「風車(神の眼)から見る市民の生活」ブリューゲルの動く絵 Chemyさんの映画レビュー(感想・評価)
風車(神の眼)から見る市民の生活
映画は娯楽か、芸術か?個人的に映画は娯楽だと思っている。しかし一言で娯楽と言っても様々な娯楽があるわけで、観る人によって娯楽の差はある。思い切りハリウッド・メジャーを娯楽と思う人もいれば、哲学的テーマを掲げた小難しい作品を娯楽(エンターテインメント)と思う人もいる。もちろん私は後者なのだが、前者を否定するつもりは全く無い。
さて、そんな芸術性の高い娯楽映画(笑)である本作は、タイトルどおり、ブリューゲルの絵が動いている。現代のCG技術と古典的な技法を駆使して、16世紀のフランドル地方の市民生活を再現してみせるのは、『バスキア』の制作・脚本を担当したポーランドの鬼才マジュースキー。1枚の絵の中に膨大な人物を登場させ、聖書物語の中に、真の人々の生活を活写した天才画家ブリューゲルの「十字架を担うキリスト」に“恋”した監督が、劇中の1シーンで、その絵画を細部に至るまでを完全コピーした驚きの映像は圧巻だ。しかし、絵画の完コピが本作の目的なのではなく、そこに描かれた“人々の暮らし”を模写することが監督の狙いなのだ。

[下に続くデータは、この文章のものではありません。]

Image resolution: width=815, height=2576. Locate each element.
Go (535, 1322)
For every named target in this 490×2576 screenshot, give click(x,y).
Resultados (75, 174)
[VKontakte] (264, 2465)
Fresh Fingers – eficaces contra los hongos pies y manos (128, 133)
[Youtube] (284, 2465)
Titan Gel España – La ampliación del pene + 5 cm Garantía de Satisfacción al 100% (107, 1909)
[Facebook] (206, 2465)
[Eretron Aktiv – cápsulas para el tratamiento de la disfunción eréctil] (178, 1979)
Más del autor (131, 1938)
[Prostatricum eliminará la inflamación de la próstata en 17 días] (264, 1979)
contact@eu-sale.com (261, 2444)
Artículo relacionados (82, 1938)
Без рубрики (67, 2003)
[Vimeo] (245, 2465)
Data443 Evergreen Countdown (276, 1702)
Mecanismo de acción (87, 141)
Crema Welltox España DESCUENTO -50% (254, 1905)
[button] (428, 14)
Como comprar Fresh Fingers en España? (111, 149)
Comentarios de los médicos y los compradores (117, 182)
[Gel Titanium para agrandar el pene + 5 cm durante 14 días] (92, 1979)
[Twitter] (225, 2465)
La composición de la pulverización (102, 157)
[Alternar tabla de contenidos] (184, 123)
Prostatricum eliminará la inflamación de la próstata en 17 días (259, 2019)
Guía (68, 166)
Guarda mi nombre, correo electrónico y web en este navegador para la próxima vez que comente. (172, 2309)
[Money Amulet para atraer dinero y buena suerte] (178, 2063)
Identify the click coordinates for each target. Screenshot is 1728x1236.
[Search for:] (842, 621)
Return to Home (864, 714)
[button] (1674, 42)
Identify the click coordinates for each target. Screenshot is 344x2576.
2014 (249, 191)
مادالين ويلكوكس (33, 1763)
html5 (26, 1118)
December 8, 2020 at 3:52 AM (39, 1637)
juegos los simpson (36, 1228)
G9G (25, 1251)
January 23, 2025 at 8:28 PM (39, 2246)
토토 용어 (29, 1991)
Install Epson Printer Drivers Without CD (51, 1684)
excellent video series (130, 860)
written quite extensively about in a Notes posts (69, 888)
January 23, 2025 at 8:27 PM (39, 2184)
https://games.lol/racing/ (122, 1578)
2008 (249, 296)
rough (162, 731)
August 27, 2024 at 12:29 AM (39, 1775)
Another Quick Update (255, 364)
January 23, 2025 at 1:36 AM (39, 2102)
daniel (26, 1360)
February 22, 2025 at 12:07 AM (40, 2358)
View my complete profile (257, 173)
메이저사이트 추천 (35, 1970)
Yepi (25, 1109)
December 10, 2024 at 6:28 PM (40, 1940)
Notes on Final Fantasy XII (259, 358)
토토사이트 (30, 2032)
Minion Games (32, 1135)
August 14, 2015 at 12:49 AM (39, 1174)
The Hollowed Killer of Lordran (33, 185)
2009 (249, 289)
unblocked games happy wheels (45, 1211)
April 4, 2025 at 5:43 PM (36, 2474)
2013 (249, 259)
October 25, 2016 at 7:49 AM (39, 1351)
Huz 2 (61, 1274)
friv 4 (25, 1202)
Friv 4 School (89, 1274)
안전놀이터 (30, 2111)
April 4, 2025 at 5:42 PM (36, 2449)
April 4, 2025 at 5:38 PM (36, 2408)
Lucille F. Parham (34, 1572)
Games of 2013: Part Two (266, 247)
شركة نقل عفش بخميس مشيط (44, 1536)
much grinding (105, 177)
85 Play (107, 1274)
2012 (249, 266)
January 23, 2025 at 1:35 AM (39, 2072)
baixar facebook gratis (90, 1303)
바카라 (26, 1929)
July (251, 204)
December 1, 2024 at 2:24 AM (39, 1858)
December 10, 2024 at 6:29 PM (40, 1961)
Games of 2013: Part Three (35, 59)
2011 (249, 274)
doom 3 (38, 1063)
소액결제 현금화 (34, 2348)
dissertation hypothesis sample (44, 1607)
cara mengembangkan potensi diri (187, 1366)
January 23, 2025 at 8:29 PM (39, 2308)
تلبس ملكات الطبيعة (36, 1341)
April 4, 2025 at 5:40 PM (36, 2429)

朝靄につつまれる中、小高い丘の上に立つ、風車が轟音と共に麦を挽きはじめると、村人たちは目覚め、1日が始まる。絵画の象徴とされる風車はまさに神の目線(キリスト教でパンはキリストの肉体を指しており、そのパンを作る小麦を挽く風車こそ神そのものという意味もある)であり、侵略者によって迫害される貧しい人々をクローズアップしていく。ブリューゲルが描く通りその目は、ゴルゴダの丘に向かうキリストだけが主役なのではなく、キリストの磔刑に関わる(野次馬を含め)すべての人々を余すことなく見つめる。涙する聖母や、裏切者ユダだけではなく、役人や子牛を売る若夫婦、パン売り、道化、子供たち、そして画家本人の“想い(=祈り)”を神に捧げる。
キリスト復活までの村の生活を、温かく時に残酷に描くことで、市井の人々の不屈の精神を表現したのだ。そう、まさしくブリューゲルの描いた絵画のように・・・。
ブリューゲルにエドガー・ハウアー、そのパトロンにマイケル・ヨーク、聖母マリアにシャーロット・ランプリングという、映画ファン垂涎の珠玉のキャスティングで、静かで力強い芸術的エンターテインメントに挑んだ監督のチャレンジ精神に、私自身も神に祈りを捧げたい。